Mortimer Jerome Adler (December 28, 1902 – June 28, 2001) was an American philosopher, educator, and popular author. As a philosopher he worked within the Aristotelian and Thomistic traditions. He lived for long stretches in New York City, Chicago, San Francisco, and San Mateo, California. He worked for Columbia University, the University of Chicago, Encyclopædia Britannica, and Adler's own Institute for Philosophical Research.

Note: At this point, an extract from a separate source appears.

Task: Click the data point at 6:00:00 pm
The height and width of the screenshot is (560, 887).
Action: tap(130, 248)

Adler was born in New York City on December 28, 1902, to Jewish immigrants. He dropped out of school at age 14 to become a copy boy for the New York Sun, with the ultimate aspiration to become a journalist. Adler soon returned to school to take writing classes at night where he discovered the works of men he would come to call heroes: Plato, Aristotle, Thomas Aquinas, John Locke, John Stuart Mill and others. He went on to study at Columbia University and contributed to the student literary magazine, The Morningside (a poem "Choice" in 1922 when Charles A. Wagner was editor-in-chief and Whittaker Chambers an associate editor). Though he refused to take the required swimming test for a bachelor's degree (a matter that was rectified when Columbia gave him an honorary degree in 1983), he stayed at the university and eventually received an instructorship and finally a doctorate in psychology. While at Columbia University, Adler wrote his first book: Dialectic, published in 1927.

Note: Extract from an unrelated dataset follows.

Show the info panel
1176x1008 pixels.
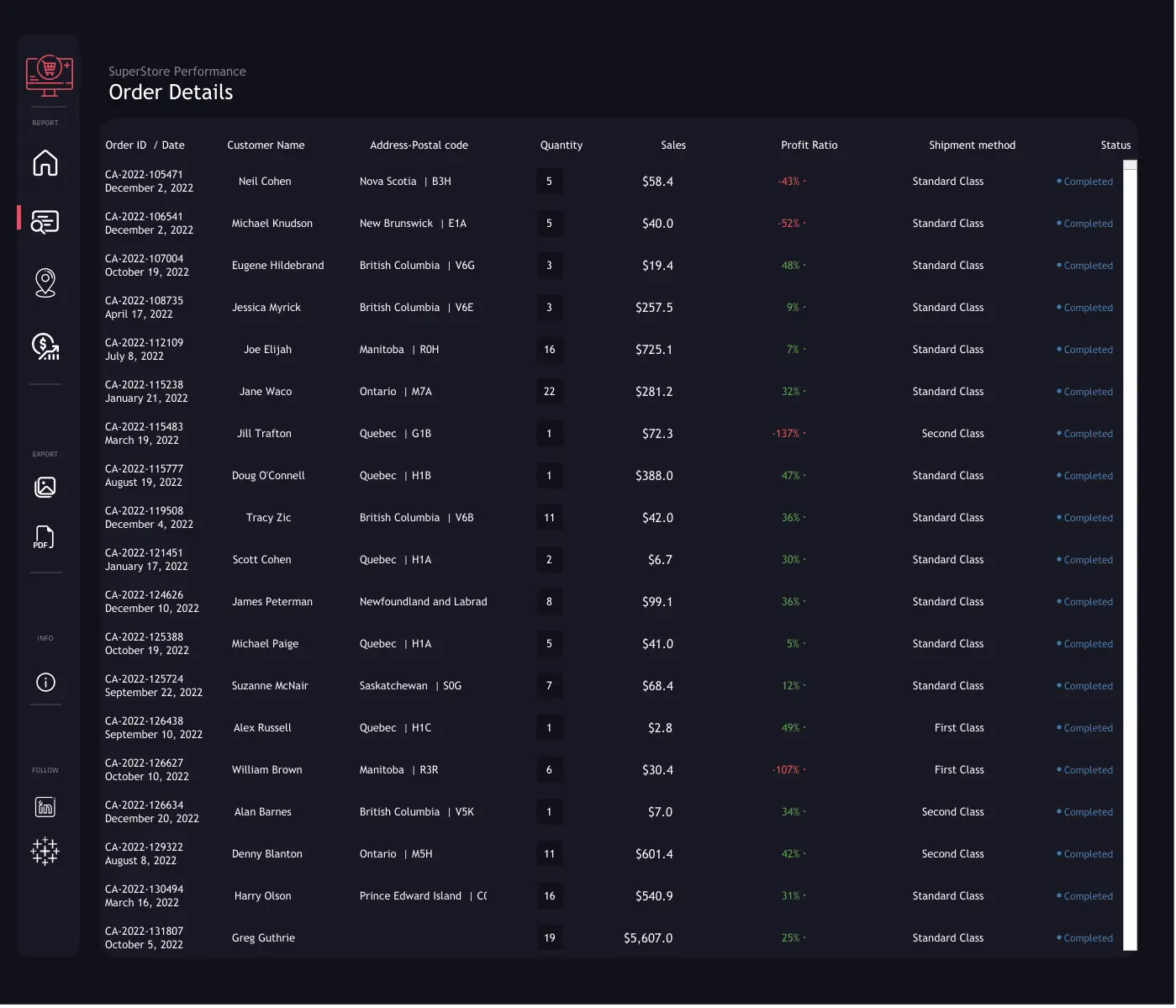(x=45, y=682)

In 1930 Robert Hutchins, the newly appointed president of the University of Chicago, whom Adler had befriended some years earlier, arranged for Chicago’s law school to hire him as a professor of the philosophy of law; the philosophers at Chicago (who included James H. Tufts, E.A. Burtt, and George H. Mead) had "entertained grave doubts as to Dr. Adler's competence in the field [of philosophy]" and resisted Adler's appointment to the University's Department of Philosophy. Adler was the first "non-lawyer" to join the law school faculty. Adler also taught philosophy to business executives at the Aspen Institute.